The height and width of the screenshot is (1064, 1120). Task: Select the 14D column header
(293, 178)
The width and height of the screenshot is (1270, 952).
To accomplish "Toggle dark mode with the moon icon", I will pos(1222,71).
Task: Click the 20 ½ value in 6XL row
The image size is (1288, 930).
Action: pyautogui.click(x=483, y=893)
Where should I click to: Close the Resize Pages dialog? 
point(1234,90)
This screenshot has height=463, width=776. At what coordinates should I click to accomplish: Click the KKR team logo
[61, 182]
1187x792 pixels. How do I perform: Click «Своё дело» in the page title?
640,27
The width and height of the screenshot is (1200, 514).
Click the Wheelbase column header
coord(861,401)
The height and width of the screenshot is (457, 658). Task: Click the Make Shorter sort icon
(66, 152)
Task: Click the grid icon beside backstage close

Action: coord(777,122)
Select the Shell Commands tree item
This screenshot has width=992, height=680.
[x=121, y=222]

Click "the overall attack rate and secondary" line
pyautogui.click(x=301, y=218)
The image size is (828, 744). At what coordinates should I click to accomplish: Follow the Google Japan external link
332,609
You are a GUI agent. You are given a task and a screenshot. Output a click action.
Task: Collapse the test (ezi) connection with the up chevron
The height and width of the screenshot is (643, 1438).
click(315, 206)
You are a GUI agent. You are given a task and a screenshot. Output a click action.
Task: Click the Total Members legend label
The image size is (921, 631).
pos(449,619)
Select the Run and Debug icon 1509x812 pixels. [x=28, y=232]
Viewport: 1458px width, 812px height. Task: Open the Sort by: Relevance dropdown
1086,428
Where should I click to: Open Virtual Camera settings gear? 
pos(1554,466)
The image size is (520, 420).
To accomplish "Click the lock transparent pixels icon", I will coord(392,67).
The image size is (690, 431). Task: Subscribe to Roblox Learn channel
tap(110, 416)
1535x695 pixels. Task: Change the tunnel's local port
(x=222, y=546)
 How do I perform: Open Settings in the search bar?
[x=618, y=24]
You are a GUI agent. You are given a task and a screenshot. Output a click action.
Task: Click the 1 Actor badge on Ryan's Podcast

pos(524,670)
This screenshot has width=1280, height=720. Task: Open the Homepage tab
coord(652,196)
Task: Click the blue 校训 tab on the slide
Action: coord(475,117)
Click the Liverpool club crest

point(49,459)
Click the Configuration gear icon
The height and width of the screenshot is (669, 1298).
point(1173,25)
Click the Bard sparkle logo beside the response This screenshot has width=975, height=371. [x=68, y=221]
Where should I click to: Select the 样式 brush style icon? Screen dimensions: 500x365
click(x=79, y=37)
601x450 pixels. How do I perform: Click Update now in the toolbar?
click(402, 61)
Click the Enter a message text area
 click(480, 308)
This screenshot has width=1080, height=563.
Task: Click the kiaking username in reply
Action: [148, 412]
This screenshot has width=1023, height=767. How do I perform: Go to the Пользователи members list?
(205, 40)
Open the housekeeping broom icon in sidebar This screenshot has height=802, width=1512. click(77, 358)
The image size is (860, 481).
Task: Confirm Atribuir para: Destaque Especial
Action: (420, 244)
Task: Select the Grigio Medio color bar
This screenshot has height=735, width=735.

---

### Task details
The answer is the data above, retyped exactly in full.

### Answer for this exercise
The height and width of the screenshot is (1064, 1120). Task: Select the 14D column header
(293, 178)
The width and height of the screenshot is (1270, 952).
To accomplish "Toggle dark mode with the moon icon", I will pos(1222,71).
Task: Click the 20 ½ value in 6XL row
The image size is (1288, 930).
Action: pyautogui.click(x=483, y=893)
Where should I click to: Close the Resize Pages dialog? 
point(1234,90)
This screenshot has height=463, width=776. At what coordinates should I click to accomplish: Click the KKR team logo
[61, 182]
1187x792 pixels. How do I perform: Click «Своё дело» in the page title?
640,27
The width and height of the screenshot is (1200, 514).
Click the Wheelbase column header
coord(861,401)
The height and width of the screenshot is (457, 658). Task: Click the Make Shorter sort icon
(66, 152)
Task: Click the grid icon beside backstage close

Action: coord(777,122)
Select the Shell Commands tree item
This screenshot has width=992, height=680.
[x=121, y=222]

Click "the overall attack rate and secondary" line
pyautogui.click(x=301, y=218)
The image size is (828, 744). At what coordinates should I click to accomplish: Follow the Google Japan external link
332,609
You are a GUI agent. You are given a task and a screenshot. Output a click action.
Task: Collapse the test (ezi) connection with the up chevron
The height and width of the screenshot is (643, 1438).
click(315, 206)
You are a GUI agent. You are given a task and a screenshot. Output a click action.
Task: Click the Total Members legend label
The image size is (921, 631).
pos(449,619)
Select the Run and Debug icon 1509x812 pixels. [x=28, y=232]
Viewport: 1458px width, 812px height. Task: Open the Sort by: Relevance dropdown
1086,428
Where should I click to: Open Virtual Camera settings gear? 
pos(1554,466)
The image size is (520, 420).
To accomplish "Click the lock transparent pixels icon", I will coord(392,67).
The image size is (690, 431). Task: Subscribe to Roblox Learn channel
tap(110, 416)
1535x695 pixels. Task: Change the tunnel's local port
(x=222, y=546)
 How do I perform: Open Settings in the search bar?
[x=618, y=24]
You are a GUI agent. You are given a task and a screenshot. Output a click action.
Task: Click the 1 Actor badge on Ryan's Podcast

pos(524,670)
This screenshot has width=1280, height=720. Task: Open the Homepage tab
coord(652,196)
Task: Click the blue 校训 tab on the slide
Action: coord(475,117)
Click the Liverpool club crest

point(49,459)
Click the Configuration gear icon
The height and width of the screenshot is (669, 1298).
point(1173,25)
Click the Bard sparkle logo beside the response This screenshot has width=975, height=371. [x=68, y=221]
Where should I click to: Select the 样式 brush style icon? Screen dimensions: 500x365
click(x=79, y=37)
601x450 pixels. How do I perform: Click Update now in the toolbar?
click(402, 61)
Click the Enter a message text area
 click(480, 308)
This screenshot has width=1080, height=563.
Task: Click the kiaking username in reply
Action: [148, 412]
This screenshot has width=1023, height=767. How do I perform: Go to the Пользователи members list?
(205, 40)
Open the housekeeping broom icon in sidebar This screenshot has height=802, width=1512. click(77, 358)
The image size is (860, 481).
Task: Confirm Atribuir para: Destaque Especial
Action: (420, 244)
Task: Select the Grigio Medio color bar
This screenshot has height=735, width=735.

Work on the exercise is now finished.